(Recorded data)
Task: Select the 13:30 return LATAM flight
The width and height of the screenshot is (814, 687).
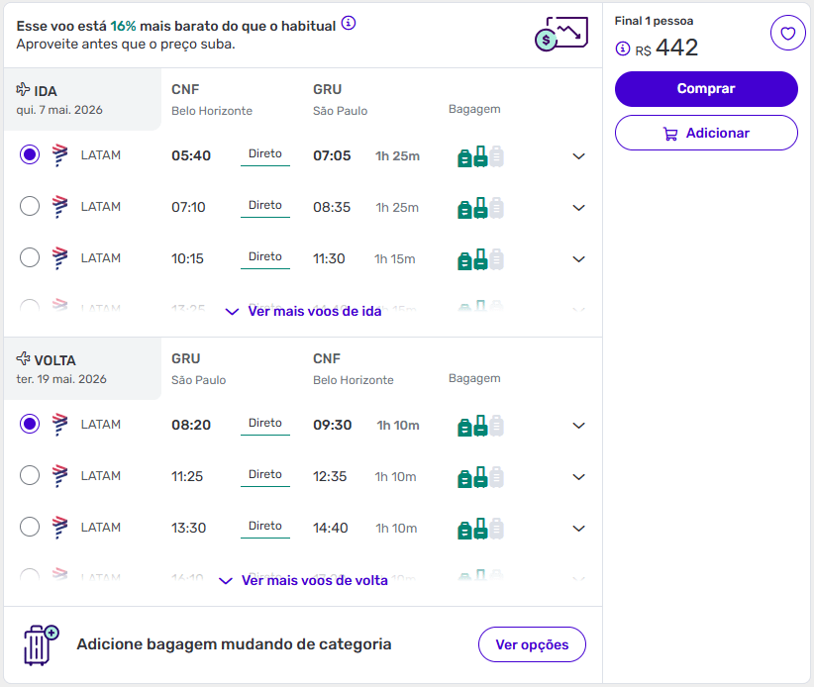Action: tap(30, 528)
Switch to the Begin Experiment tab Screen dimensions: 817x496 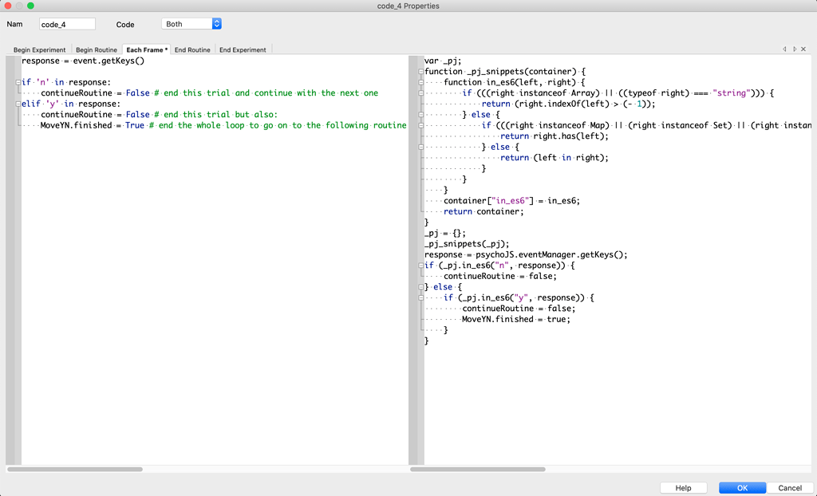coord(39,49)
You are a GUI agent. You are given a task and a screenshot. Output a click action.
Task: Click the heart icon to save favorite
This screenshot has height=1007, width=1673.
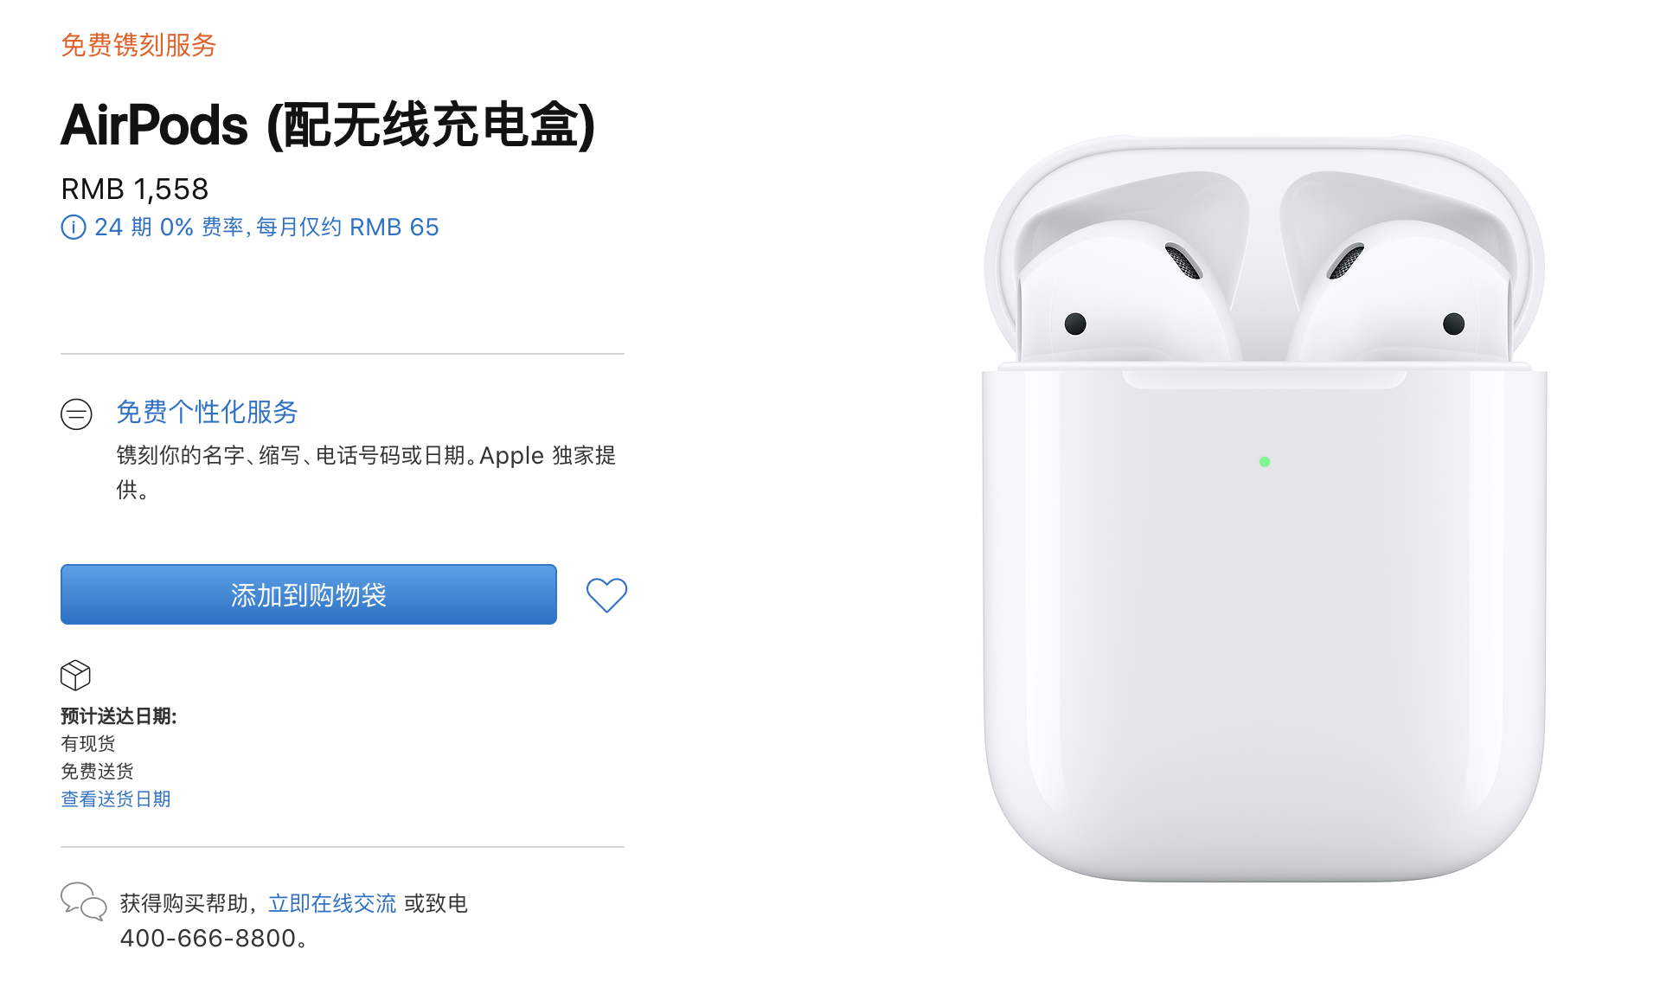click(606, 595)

* Brief: Reproduce word for word the stretch of rows from the line containing "You are a GUI" through the end of the rows, leaving out the pictures.

* Worked solution:
You are a GUI agent. You are given a task and a screenshot. Output a click action.
Task: Click the heart icon to save favorite
This screenshot has height=1007, width=1673.
click(606, 595)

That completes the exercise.